For a population often overlooked or simply ignored, Oren Moverman’s Time Out of Mind offers at least some modicum of respect and empathy to the homeless–specifically those subjected to the rough-hewn lifestyle of New York. The drawback, of course, is that it is told through the somewhat sanitized lens of a formerly middle class white man named George (Richard Gere).
Our introduction to George comes at the same time as Art’s (Steve Buscemi), a building manager who comes into an apartment with his crew to do some maintenance. As he enters the bathroom, he stumbles upon George, groggy and seeming to have incurred a head injury, but insistent that a woman named Sheila lives there and has given him permission to stay, but it’s clear “Sheila” seems to have been evicted some time ago.
Back onto the unforgiving streets, George tries to find shelter in the form of a bench that can briefly offer him the solace of sleep, but is plagued by the noises of assorted drunks and hucksters, one of which throws a shoe at him, which he later puts on. He then gives the fake story to a pair of passersby that someone stole his wallet and he just needs enough money for a MetroCard. This secures him a place to sleep for the night as he rides back and forth on the train, just as you often see happen when you’re coming back from your own drunken escapades.

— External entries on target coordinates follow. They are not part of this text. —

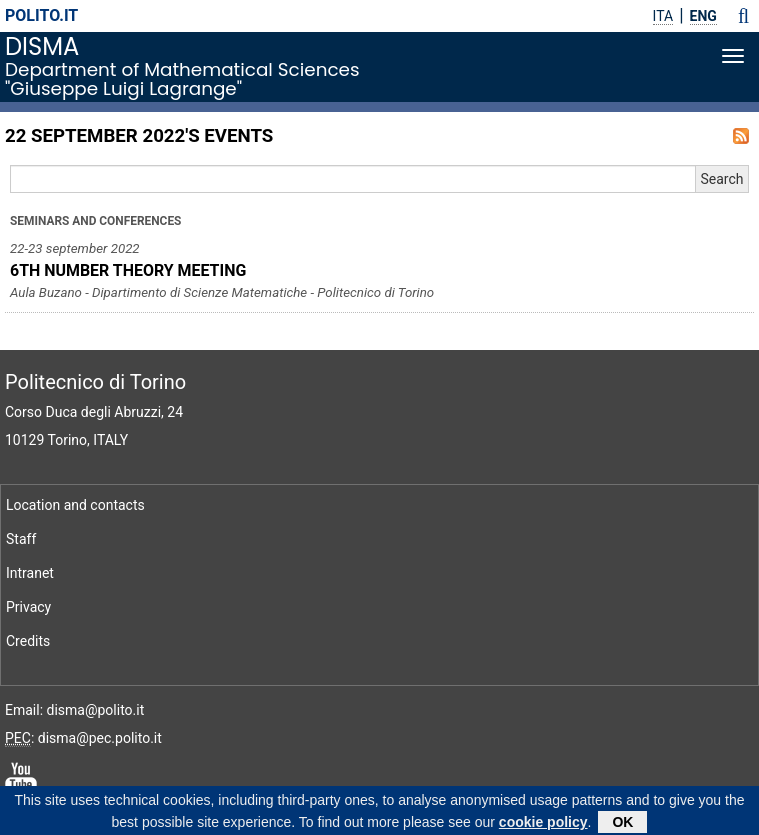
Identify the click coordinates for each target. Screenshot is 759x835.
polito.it (41, 15)
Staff (21, 539)
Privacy (28, 607)
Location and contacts (75, 505)
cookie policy (543, 824)
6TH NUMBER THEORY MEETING (128, 270)
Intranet (30, 573)
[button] (743, 16)
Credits (28, 641)
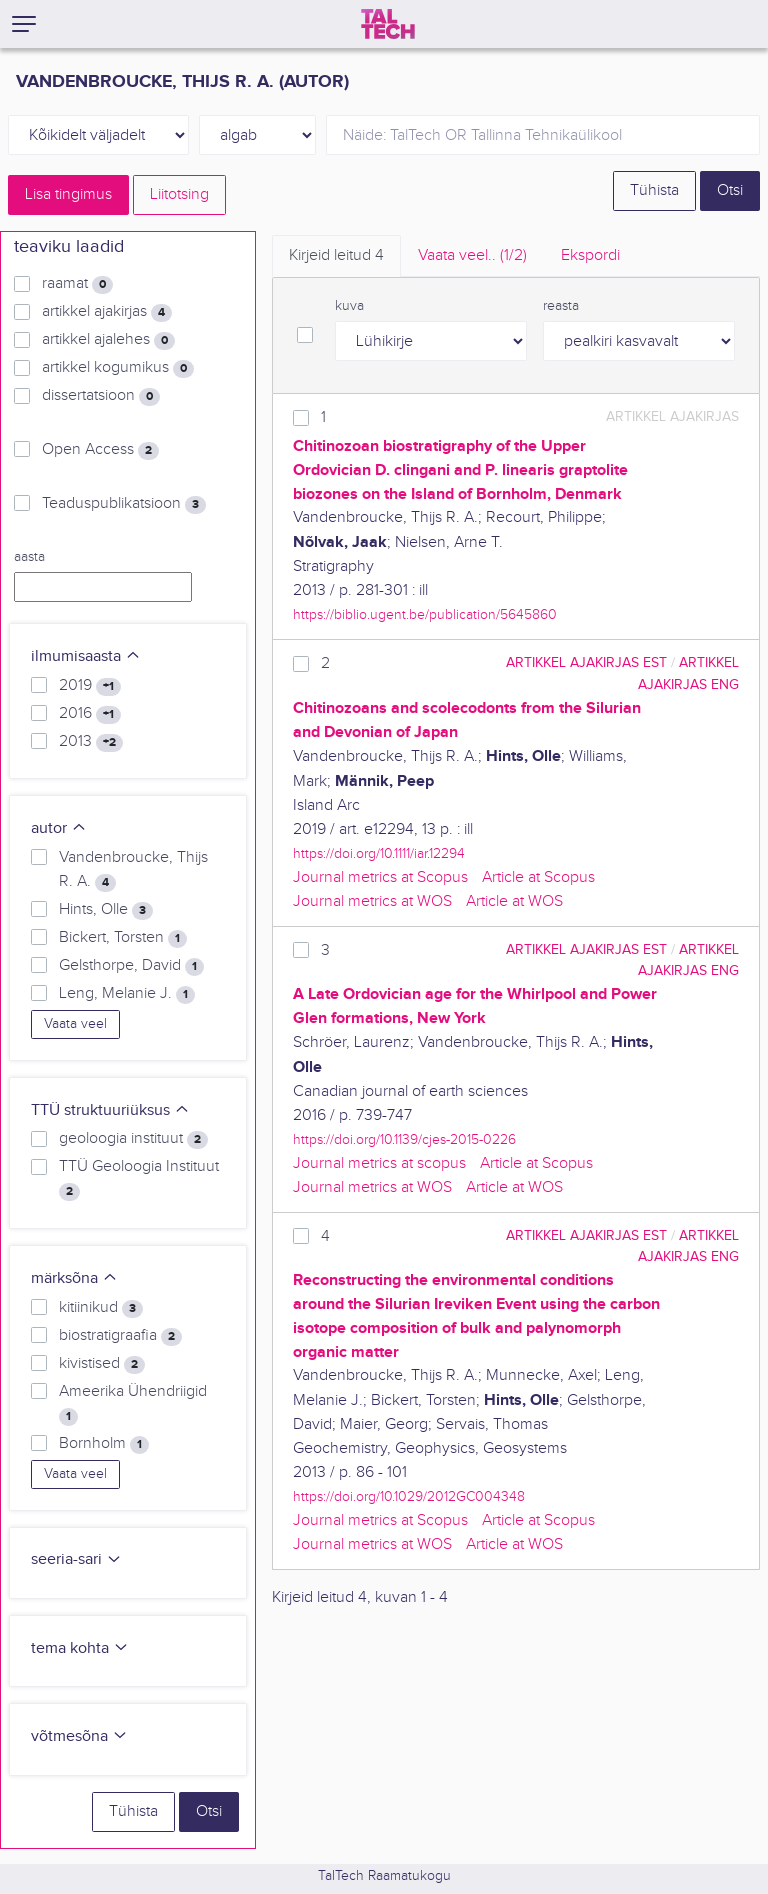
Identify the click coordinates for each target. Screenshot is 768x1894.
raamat (77, 284)
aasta (29, 557)
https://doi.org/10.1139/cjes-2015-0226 (404, 1139)
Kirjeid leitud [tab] (336, 255)
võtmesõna (79, 1736)
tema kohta (80, 1648)
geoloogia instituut (133, 1139)
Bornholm (104, 1444)
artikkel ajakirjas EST (586, 662)
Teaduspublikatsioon (124, 504)
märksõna (74, 1278)
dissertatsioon (101, 396)
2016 (90, 714)
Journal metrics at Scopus (380, 877)
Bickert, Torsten (123, 938)
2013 (91, 742)
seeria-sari (76, 1559)
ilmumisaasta (86, 656)
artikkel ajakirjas (107, 312)
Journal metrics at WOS (372, 901)
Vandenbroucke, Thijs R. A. (133, 870)
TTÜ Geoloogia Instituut (139, 1179)
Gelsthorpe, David (131, 966)
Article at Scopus (538, 877)
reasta (561, 306)
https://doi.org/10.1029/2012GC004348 (409, 1496)
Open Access (100, 450)
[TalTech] (388, 24)
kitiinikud (101, 1308)
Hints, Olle (106, 910)
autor (59, 828)
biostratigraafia (120, 1336)
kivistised (102, 1364)
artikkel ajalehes (108, 340)
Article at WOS (514, 901)
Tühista (654, 190)
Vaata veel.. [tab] (472, 255)
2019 (90, 686)
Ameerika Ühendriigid (133, 1404)
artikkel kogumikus (118, 368)
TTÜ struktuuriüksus (110, 1110)
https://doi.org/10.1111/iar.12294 (379, 853)
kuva (349, 306)
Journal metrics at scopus (379, 1163)
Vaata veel (75, 1024)
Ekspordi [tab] (590, 255)
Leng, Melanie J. (127, 994)
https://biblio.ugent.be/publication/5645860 (425, 614)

Throughout his travails–being ignored, having nowhere to go, getting treated like a parasite–George remains in denial about his situation. He doesn’t begin to have a revelation about what’s really happened to him until he’s left no other option but to check into a South Williamsburg shelter, where he is forced to answer some harrowingly personal questions about his life, including making mention of his daughter, Maggie (Jena Malone, in a sparse role). We’ve seen the sheepishness of his roundabout interaction with her previously, during which he gives a man smoking a cigarette outside of the bar she works at some childhood photos to pass along to her.
Evidently, his past behavior as a father is, in part, what led him–in a simple twist of fate that could happen to anyone, regardless of race–to homelessness. Too far gone down the path of error, George suddenly has the epiphany, “I don’t exist!” when he can’t secure any form of documentation that proves his identity: social security card, birth certificate, etc. Because each form of identification requires another, he feels caught in the vacuum of bureaucracy, which two cast members from Orange is the New Black exist in.
In between trying to pick up the pieces, George re-encounters the woman he feels is Sheila, though her name is actually Karen (Kyra Sedgwick), and ends up answering that question we all secretly wonder about homeless people: yes, they do fuck upon occasion.
With each “rocky” incident George encounters, however, one can’t help but wonder how much more daunting the challenges are for a non-white, far less well-groomed (Lucille Ball in Stone Pillow he is not) homeless person might be. This is one of the cruxes of the problem with Time Out of Mind: its narrowness in scope–which Overman probably assumed would make it a stronger film. Instead, it gets rather washed out among all the other movies about poverty in New York. But, on the plus side, at least the layman’s awareness is raised by watching this and getting a more “humanistic” look at those with very scant viable choices.